Андрей Соболь - Человек за бортом
А с кресла послышалось:
— А я не могу помочь? Ничем? Не могу? И потянулись было пальцы порывисто, но застыли по пути, словно сознали все свое бессилие.
— А если это метелица метет? А если это ведьма дыму напускает, гарью мутит, чтобы, потешившись, взвиться на метле в трубу, а из трубы каркать: сгинь, Русь, сгинь, ни дна тебе, ни покрышки? Все равно: рукавицы так или иначе надо надеть, и рукавицы железные. А у меня руки-дощечки. Из таких дощечек кустари коробки делают, а потом их покупают и дарят на память для хранения писем, мелочей. Вот мы и наделали таких коробочек много. И сами там очутились: на память. И нас подарят новой России с надписью: безделушки. Не хочу в коробочку. А куда? Под кирпич хочу. Когда строят дом — и то кирпичи иногда падают с лесов. А генерал писал: строится башня вавилонская. Тем больше падающих кирпичей на головы. Кому на горе, кому на счастье. Я не заслужил этого счастья, я знаю, но я молюсь о нем, потому что больше некому и не о чем молиться.
IVВсе утро Гиляров оставался в своем купе и от обеда отказался.
Машинистка усмехнулась и, следя исподтишка за Тоней, делилась:
— Петр Федорович не в духе. С ним это бывает. — И как бы мимоходом небрежно осведомлялась: — А почему вы не едите? Нет аппетита? Вы тоже не в духе? Плохо спали? Петр Федорович тоже в последние дни не спит. Сегодня ночью я слышала, как он дверью хлопнул. А вы не слышали? Вы крепко спите?
Тоня, едва досидев до конца обеда, встала. Машинистка поковыряла вилкой, развернула очередную брошюрку, но не читалось — тянуло в коридор, туда, куда вот только что направилось белое платье.
У дверей Гилярова Тоня остановилась.
— Комиссар… — позвала она, и голос дрогнул; дрогнул и упал. — Комиссар…
Не отозвались изнутри; зарделись щеки и погасли, а пальцы соскользнули с фанерок двери, не задев, не стукнув.

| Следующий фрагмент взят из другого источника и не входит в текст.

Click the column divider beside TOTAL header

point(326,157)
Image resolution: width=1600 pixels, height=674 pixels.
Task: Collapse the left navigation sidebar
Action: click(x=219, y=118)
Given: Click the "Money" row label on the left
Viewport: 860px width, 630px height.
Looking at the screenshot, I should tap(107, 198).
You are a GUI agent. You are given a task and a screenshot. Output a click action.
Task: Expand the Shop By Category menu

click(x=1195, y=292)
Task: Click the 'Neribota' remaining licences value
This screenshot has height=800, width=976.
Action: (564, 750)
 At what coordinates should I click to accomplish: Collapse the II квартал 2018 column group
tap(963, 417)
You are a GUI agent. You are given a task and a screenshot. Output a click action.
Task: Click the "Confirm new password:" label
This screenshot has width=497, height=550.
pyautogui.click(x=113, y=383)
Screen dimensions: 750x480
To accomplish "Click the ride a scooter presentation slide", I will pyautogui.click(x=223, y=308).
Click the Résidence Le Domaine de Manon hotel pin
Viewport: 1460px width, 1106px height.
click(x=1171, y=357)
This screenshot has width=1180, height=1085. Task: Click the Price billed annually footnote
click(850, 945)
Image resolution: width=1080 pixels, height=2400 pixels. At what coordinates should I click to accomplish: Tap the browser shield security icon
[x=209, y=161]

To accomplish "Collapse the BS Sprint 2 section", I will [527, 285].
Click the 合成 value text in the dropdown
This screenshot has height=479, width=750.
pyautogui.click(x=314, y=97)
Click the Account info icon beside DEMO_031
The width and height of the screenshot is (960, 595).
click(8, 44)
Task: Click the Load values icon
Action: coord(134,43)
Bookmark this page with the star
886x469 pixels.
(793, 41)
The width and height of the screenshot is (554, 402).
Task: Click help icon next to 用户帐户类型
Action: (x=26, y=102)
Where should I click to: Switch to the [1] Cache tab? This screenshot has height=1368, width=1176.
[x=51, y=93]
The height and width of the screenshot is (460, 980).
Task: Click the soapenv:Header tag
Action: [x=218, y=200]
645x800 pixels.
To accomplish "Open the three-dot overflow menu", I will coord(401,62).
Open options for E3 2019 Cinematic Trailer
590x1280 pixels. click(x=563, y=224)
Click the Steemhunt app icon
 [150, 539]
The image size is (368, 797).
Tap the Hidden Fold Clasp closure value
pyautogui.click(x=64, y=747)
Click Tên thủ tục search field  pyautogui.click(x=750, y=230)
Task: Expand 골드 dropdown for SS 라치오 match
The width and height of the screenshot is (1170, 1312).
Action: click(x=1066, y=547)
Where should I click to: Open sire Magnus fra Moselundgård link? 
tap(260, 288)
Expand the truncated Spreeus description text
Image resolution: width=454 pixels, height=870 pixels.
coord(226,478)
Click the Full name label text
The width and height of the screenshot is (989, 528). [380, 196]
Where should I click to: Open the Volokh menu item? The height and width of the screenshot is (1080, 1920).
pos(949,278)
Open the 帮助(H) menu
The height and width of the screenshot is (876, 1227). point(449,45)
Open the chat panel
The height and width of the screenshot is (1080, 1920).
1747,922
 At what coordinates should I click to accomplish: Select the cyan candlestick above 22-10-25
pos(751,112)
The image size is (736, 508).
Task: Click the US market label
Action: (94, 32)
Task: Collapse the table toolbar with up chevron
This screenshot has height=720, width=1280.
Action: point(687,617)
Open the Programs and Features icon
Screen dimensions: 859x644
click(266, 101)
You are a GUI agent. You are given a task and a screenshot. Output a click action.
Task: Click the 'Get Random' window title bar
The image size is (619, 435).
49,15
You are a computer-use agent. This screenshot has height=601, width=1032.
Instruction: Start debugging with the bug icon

Минут через тридцать Тоня снова подошла, но дверь уже была открыта, и в неубранном купе валялись на полу, на постели нетронутой клочки бумаги и куски изломанного карандаша.
Тоня подозвала Сестрюкова, сказав:
— Надо у Петра Федоровича прибрать.
Прислонилась к косяку, глядела, как Сестрюков наливает воду в графин, как он взбивает подушку, и говорила ему:
— А когда Петр Федорович придет — ты мне скажи.
— Они на вокзал прошли. Говорят, будто на мосте уже поправили. Стало быть, в дорогу.
— Что ты говоришь? Поедем? Когда?
— Может, и сегодня, а то и завтра.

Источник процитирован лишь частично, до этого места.